Chelsea FC’s proposed redevelopment of Stamford Bridge to create a new 60,000 seat stadium, with a direct link to Fulham Broadway tube station, is to be considered by the London Borough of Hammersmith and Fulham’s Planning and Development Control Committee on 11 January 2017 with a recommendation for approval. Whilst there are a variety of objections from local residents and groups as well as objections from the Royal Borough of Kensington and Chelsea and the Royal Parks, 12,000 people signed and sent in standard form postcards supporting the development, including 6,449 from outside London as well as 2,481 from outside the UK – how much weight should be given to this sort of managed process?

Luton Town
Now here’s a curious situation. Luton Council’s submission version of its local plan, currently under examination, allocated a site just off junction 10 of the M1 for the relocation of league division 2 Luton Town FC from its Kenilworth Road Stadium. The site known as south of Stockwood Park, has been the club’s favoured relocation choice for many years. The club acquired it in 2015. There is a separate site in Luton town centre, known as the Power Court site, which is allocated for retail led development (although at submission stage the council made a modification to introduce the possibility of an element of use class D2 assembly and leisure). 
The club has now decided that it does not wish to build a 15,000 seat stadium on the south of Stockwood Park site and instead wishes to build a 17,500 (rising ultimately to to 22,500) seat stadium on the Power Court site. In August 2016 it made planning applications  for a stadium and associated development at the Power Court site and for retail and mixed use development at its out of town south of Stockwood Park site.

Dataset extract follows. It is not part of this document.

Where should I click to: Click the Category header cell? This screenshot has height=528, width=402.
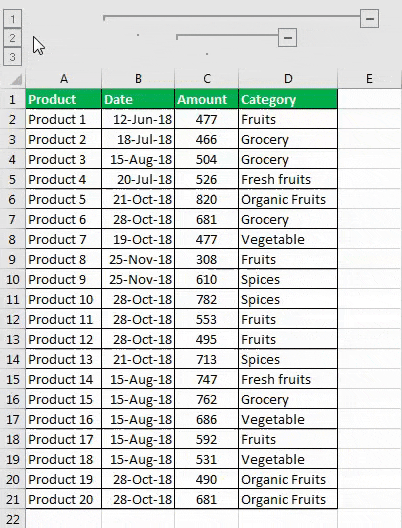288,99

The applications have not yet been determined.  
Luton Council wrote to the local plan inspector on 22 November 2016 to indicate that, as it has “clear and unequivocal statements from the landowner to the effect that a stadium will not be developed” at the junction 10 site it had decided at a council meeting on 15 November 2016 to remove from the south of Stockwood Park allocation references to a 15,000 seater stadium and related facilities. 

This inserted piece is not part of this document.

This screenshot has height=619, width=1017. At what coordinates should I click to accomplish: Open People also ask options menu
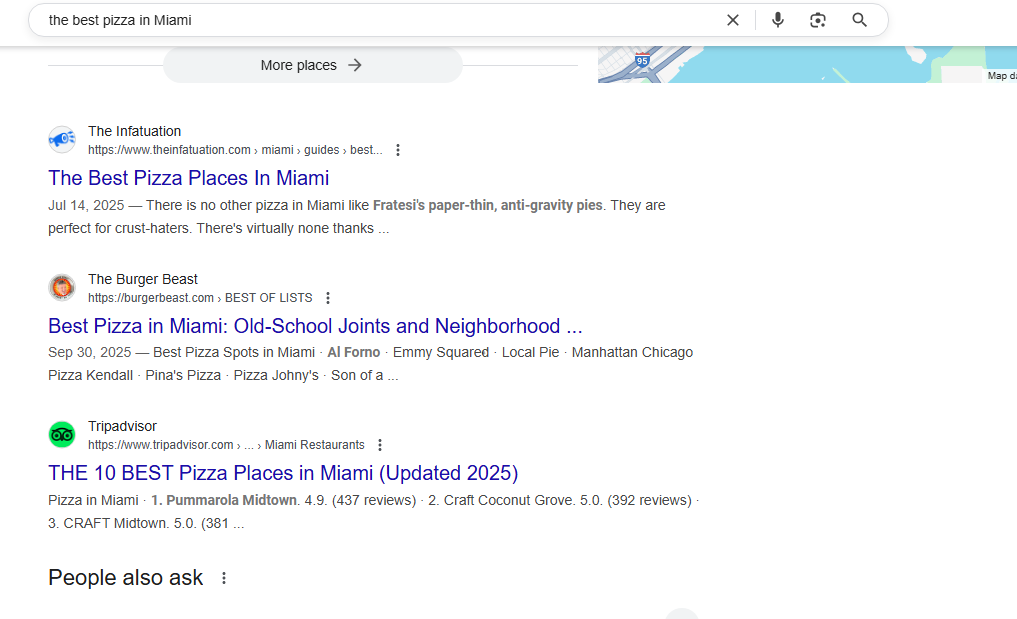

The local plan inspector is holding hearing sessions on 10 and 11 January 2017 to pick his way through the position and has issued supplementary questions for the sessions in the light of the turn of events. 

Millwall
The land surrounding Millwall’s New Den is the subject of a planning permission for the New Bermondsey mixed use development project, being promoted by Renewal Limited, which owns most but not all of the site. Renewal has been working with Lewisham Council to bring the scheme, which includes 2,400 new homes, community sports facilities, health centre, premises for a local church, business space and studios and enhanced public realm, to fruition. Renewal and Lewisham assert that the scheme will complement and support the club’s activities at the stadium. 

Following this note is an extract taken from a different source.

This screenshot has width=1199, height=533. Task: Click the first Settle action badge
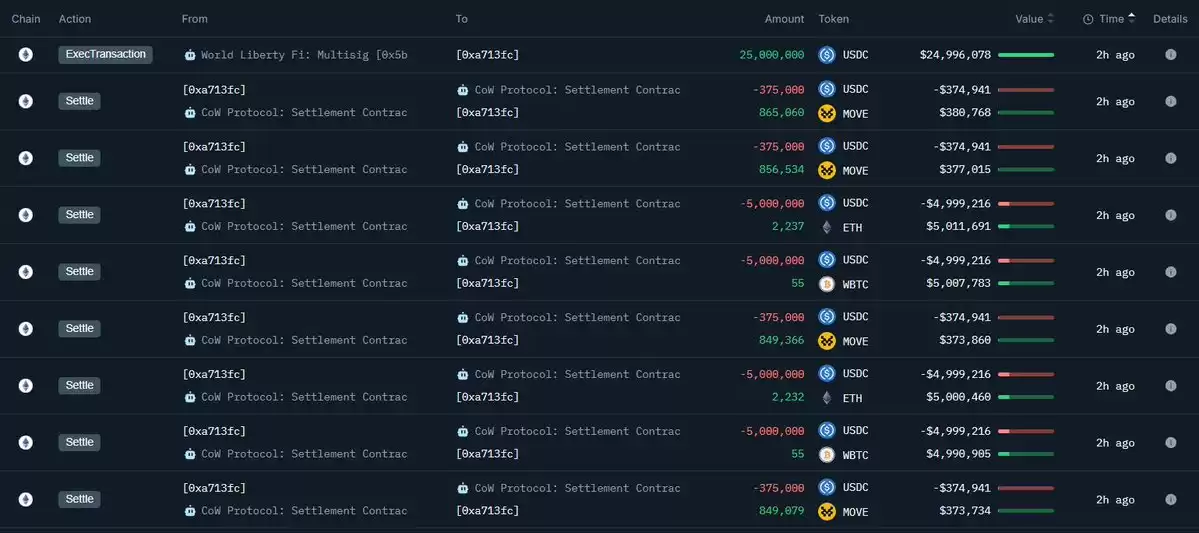(80, 101)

However, the club and its supporters oppose elements of the Renewal scheme, asserting that the proposals would jeopardise the status of its youth academy which would in turn jeopardise the future of the club at the New Den. The Council’s Mayor and Cabinet decided on 7 September 2016 that a CPO should be made but, following pressure (including the 27,000 signature Defend Our Den campaign), the decision was called in under the Council’s internal procedures and the Council’s cabinet is due to reconsider the decision at a meeting on 11 January 2017, albeit with, again, a recommendation that the Council should use its CPO powers. 
The issue has reached the national press, with a Guardian story  on 5 January breathlessly headlined “Millwall admit council scheme could force club to leave Lewisham”. The Council has published its own Questions and Answers  document.
Three different stories, from three different leagues. But familiar themes. How can clubs’ reasonable needs and the aspirations of their fans be mediated as against other planning objectives? And who determines need?